Saved entries:
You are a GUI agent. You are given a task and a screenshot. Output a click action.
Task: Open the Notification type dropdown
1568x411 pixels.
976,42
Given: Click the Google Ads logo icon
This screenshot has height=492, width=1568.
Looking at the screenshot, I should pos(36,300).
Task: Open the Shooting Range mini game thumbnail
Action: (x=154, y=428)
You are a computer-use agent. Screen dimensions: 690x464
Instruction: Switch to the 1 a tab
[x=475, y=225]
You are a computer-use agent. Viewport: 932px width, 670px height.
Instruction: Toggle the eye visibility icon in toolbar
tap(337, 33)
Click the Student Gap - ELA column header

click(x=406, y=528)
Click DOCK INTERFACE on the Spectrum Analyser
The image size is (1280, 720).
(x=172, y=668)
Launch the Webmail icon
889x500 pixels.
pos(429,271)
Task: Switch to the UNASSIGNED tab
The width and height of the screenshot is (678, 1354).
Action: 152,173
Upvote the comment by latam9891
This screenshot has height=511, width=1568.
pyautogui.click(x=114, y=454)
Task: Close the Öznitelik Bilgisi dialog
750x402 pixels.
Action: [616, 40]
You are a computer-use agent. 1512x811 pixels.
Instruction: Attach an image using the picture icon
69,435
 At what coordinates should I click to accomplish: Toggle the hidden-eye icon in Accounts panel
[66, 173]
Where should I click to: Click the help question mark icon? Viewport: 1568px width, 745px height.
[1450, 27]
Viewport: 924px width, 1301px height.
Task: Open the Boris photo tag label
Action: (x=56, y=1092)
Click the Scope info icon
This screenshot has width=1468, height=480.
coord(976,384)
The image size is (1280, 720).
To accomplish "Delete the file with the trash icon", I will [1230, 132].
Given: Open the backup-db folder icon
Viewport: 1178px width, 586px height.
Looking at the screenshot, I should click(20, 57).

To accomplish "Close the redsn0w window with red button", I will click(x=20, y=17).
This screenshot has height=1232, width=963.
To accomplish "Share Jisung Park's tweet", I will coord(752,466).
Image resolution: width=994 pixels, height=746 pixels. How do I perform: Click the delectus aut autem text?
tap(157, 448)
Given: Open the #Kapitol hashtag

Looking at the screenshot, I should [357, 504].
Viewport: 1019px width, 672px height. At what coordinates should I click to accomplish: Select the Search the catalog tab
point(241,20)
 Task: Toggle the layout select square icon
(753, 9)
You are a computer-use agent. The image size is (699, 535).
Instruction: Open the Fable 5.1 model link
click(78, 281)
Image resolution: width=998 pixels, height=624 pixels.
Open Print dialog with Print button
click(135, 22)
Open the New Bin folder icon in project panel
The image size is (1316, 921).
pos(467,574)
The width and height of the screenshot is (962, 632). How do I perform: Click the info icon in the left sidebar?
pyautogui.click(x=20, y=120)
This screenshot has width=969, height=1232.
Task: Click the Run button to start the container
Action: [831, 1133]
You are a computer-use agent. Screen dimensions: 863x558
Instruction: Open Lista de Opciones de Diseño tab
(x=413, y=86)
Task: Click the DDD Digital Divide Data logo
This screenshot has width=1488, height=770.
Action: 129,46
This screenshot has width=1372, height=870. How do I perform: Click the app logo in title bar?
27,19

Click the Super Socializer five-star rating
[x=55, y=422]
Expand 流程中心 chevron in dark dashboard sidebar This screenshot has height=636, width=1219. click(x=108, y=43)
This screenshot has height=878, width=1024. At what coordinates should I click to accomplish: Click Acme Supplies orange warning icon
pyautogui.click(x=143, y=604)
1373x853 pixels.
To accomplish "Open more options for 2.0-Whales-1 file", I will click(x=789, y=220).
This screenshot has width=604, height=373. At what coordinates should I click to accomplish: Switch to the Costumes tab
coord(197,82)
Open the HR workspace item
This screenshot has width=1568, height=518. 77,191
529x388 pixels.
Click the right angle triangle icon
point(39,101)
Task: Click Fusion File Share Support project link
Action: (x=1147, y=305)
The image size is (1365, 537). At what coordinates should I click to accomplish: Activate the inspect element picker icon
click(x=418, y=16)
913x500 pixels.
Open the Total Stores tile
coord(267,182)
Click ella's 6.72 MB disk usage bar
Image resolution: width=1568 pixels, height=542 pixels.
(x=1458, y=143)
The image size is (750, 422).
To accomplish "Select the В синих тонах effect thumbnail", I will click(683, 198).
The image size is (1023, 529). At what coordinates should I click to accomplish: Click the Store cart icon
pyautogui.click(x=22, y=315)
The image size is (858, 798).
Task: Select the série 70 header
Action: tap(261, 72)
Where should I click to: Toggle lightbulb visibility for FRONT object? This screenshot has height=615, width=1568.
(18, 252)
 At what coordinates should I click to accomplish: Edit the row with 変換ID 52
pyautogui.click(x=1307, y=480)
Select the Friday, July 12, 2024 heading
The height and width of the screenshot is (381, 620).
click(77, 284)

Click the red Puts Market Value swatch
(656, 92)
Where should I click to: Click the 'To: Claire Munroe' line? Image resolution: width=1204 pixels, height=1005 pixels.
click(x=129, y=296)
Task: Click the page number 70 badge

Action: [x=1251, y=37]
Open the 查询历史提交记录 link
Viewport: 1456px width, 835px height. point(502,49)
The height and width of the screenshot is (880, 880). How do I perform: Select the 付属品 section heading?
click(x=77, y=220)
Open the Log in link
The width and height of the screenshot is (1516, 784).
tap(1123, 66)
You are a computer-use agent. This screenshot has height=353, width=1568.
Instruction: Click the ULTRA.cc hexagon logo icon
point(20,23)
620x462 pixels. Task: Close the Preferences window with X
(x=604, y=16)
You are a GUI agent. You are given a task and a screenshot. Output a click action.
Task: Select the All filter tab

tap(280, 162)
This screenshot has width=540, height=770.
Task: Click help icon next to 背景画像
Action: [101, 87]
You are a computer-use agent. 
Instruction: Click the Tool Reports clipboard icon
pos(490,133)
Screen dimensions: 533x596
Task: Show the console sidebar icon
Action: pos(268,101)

> Exercise prompt
Go through the data, and copy each line in which the word "computer" appears.

> Task response
You are a computer-use agent. Screen dimensions: 690x464
You are a computer-use agent. Viewport: 932px width, 670px height.
You are a computer-use agent. 1512x811 pixels.
You are a computer-use agent. The image size is (699, 535).
You are a computer-use agent. Screen dimensions: 863x558
You are a computer-use agent. This screenshot has height=353, width=1568.
You are a computer-use agent. 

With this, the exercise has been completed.